-- BEGIN Source text --

# Advice/Question about buses



## edenmayne (May 14, 2011)

Hello Folks... Ive tried all over different forums and researched this matter myself. I am coming to Mexico in Aug/ Sept this year for a few weeks. Work etc only permits me 3 weeks..I could do with more 

Anyway we are doing the friends and family thing... internal flights work out for most of the trip. However we would like to go to Piedras Negras for only 2 days. Internal flights from wherever we are in Mexico cost an arm and a leg to piedras Negras.... so I looked at buses and although Mexico appears to have a good network - the issue is getting to Piedras Negras.. from what I can see it involves atleast 1 to 2 changes from where well be.

I am prepared to juggle the whole trip round, to a degree, to be able to make this piedras thing work but it seems whichever way I do it... it comes out costing a fortune or taking more than the few hours I thought it would take... and of course if we get to Piedras I have to consider getting back to our base which once again from Piedras could be a real brain ache.

Am I missing something? If someone could come up with a bus that does not cost the earth and comes from Chihuahua?? Or any other ideas would be appreciated?

Thankyou in advance


----------



## TundraGreen (Jul 15, 2010)

-- END Source text --

Given task A — In the entries, rename "hugging emoji" to "smiling face" in the lines starting with the line with "Open the Settings" and going on through the line with "coord(907,616)". Keep everything else in those lines the same, and give back only those lines.

-- BEGIN Given data --

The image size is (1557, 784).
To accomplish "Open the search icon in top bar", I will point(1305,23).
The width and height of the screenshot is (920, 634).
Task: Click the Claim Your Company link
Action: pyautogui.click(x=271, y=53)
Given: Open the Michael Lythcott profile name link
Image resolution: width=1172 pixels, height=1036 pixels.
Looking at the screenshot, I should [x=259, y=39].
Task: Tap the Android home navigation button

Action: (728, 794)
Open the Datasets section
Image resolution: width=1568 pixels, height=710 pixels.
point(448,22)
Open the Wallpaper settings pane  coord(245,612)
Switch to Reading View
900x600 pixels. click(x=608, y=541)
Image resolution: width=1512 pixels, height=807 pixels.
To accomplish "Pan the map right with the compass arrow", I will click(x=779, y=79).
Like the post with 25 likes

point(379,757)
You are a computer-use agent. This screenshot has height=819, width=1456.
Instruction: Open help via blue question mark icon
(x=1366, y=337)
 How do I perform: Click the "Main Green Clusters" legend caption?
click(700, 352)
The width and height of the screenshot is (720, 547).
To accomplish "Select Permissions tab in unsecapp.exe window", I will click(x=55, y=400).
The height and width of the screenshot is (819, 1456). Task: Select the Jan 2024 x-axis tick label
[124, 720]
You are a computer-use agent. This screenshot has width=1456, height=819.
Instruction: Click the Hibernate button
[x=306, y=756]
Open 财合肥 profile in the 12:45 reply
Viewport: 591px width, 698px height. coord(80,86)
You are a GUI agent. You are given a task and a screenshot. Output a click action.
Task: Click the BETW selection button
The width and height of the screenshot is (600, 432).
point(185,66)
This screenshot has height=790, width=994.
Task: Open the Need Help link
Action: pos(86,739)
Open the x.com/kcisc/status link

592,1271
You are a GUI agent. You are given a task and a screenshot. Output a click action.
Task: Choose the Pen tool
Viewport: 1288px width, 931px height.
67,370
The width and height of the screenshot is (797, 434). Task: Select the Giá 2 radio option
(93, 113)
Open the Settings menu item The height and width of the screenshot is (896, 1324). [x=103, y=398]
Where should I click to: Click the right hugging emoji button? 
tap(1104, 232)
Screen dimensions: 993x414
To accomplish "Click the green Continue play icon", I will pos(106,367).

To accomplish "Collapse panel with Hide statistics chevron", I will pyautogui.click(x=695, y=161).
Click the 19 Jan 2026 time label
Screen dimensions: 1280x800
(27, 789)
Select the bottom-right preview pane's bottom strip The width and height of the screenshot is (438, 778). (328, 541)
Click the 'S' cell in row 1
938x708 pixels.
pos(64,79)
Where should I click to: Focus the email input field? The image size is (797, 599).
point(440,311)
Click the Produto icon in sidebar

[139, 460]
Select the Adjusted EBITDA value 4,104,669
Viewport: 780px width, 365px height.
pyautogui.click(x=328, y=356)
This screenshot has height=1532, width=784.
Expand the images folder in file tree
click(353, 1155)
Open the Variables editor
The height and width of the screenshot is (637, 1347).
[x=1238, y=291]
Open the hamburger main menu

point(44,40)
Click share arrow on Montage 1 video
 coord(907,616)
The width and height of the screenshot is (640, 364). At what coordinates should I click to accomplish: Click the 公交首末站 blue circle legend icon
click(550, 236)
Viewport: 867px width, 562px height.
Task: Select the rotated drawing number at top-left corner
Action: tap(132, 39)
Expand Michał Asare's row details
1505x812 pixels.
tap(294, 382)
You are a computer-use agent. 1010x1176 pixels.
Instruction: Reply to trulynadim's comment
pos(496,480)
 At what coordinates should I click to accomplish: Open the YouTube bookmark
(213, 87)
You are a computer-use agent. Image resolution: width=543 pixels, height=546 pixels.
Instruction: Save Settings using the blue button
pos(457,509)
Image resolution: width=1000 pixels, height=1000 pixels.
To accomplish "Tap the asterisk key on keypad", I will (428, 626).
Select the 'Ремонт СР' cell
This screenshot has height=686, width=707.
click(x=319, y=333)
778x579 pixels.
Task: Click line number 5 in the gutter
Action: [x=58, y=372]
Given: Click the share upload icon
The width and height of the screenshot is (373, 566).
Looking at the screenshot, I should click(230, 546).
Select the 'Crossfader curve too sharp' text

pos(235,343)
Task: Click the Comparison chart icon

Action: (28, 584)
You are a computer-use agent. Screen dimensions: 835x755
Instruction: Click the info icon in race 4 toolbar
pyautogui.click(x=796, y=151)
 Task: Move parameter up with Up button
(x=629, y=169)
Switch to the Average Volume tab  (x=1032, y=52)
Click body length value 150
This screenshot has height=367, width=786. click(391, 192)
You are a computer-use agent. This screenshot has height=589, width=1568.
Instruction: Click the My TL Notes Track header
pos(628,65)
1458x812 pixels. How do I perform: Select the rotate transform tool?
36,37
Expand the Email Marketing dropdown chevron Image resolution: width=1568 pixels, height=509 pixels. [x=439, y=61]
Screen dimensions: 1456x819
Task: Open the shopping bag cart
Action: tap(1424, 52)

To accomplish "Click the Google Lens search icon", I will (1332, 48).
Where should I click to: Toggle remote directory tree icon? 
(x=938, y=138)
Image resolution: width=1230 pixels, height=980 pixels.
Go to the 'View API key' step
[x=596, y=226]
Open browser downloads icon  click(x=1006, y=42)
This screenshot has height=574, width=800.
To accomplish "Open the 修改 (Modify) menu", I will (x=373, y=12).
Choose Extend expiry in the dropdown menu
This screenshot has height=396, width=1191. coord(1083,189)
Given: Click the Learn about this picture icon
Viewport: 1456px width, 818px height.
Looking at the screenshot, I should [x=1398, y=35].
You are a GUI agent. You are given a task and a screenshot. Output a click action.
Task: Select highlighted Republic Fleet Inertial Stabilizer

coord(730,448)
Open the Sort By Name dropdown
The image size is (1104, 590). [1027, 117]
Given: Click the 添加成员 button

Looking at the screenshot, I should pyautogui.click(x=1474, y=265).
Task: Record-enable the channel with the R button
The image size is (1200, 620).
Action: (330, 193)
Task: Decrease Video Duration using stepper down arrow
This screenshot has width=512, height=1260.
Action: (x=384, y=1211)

-- END Given data --

Given task B — Write out the forum thread about buses word for word, starting with "Am I missing" and going on through "(Jul 15, 2010)".

Task result A —
Open the Settings menu item The height and width of the screenshot is (896, 1324). [x=103, y=398]
Where should I click to: Click the right smiling face button? 
tap(1104, 232)
Screen dimensions: 993x414
To accomplish "Click the green Continue play icon", I will pos(106,367).

To accomplish "Collapse panel with Hide statistics chevron", I will pyautogui.click(x=695, y=161).
Click the 19 Jan 2026 time label
Screen dimensions: 1280x800
(27, 789)
Select the bottom-right preview pane's bottom strip The width and height of the screenshot is (438, 778). (328, 541)
Click the 'S' cell in row 1
938x708 pixels.
pos(64,79)
Where should I click to: Focus the email input field? The image size is (797, 599).
point(440,311)
Click the Produto icon in sidebar

[139, 460]
Select the Adjusted EBITDA value 4,104,669
Viewport: 780px width, 365px height.
pyautogui.click(x=328, y=356)
This screenshot has height=1532, width=784.
Expand the images folder in file tree
click(353, 1155)
Open the Variables editor
The height and width of the screenshot is (637, 1347).
[x=1238, y=291]
Open the hamburger main menu

point(44,40)
Click share arrow on Montage 1 video
 coord(907,616)

Task result B —
Am I missing something? If someone could come up with a bus that does not cost the earth and comes from Chihuahua?? Or any other ideas would be appreciated?

Thankyou in advance


----------



## TundraGreen (Jul 15, 2010)